TANGERANG, RADARBANTEN.CO.ID – Seorang pria berinisial M (35) warga Desa Buni Ayu, Kecamatan Sukamulya, Kabupaten Tangerang harus mendekam di Polsek Balaraja, Polresta Tangerang lantaran membacok tetangganya sendiri.
Aksi itu dilakukan karena tidak senang ditegur.
“Tersangka membacok tetangganya yakni korban MM, seorang pria berusia 49 tahun. Dan motif tersangka membacok korban, masih kami dalami,” kata Kapolresta Tangerang Kombes Pol Raden Romdhon Natakusuma, Rabu 03 Agustus 2022.
Romdhon menjelaskan, kejadian tersebut berawal saat tersangka berteriak-teriak di depan rumah korban.

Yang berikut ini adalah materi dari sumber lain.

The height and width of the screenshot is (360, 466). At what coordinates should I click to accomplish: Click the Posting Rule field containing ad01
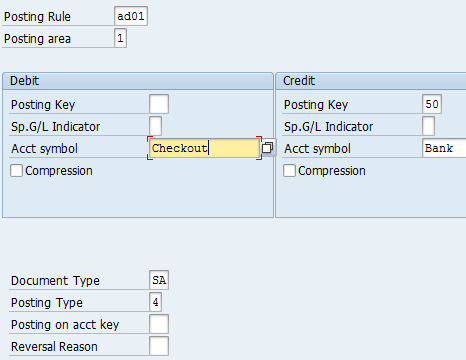click(131, 16)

Korban yang sedang tidurpun terbangun, kemudian menegur tersangka, dan korban bertanya alasan tersangka berteriak-teriak dan menantang korban berkelahi.
“Namun, tersangka langsung memukul korban, sehingga keduanya pun terlibat perkelahian,” ujar Romdhon.
Saat keduanya berkelahi, saksi bernama Ikon yang baru pulang dari kebun melintas. Saksi Ikon kemudian melerai keduanya. Namun, tersangka justru merebut sebilah golok dari pinggang saksi Ikon.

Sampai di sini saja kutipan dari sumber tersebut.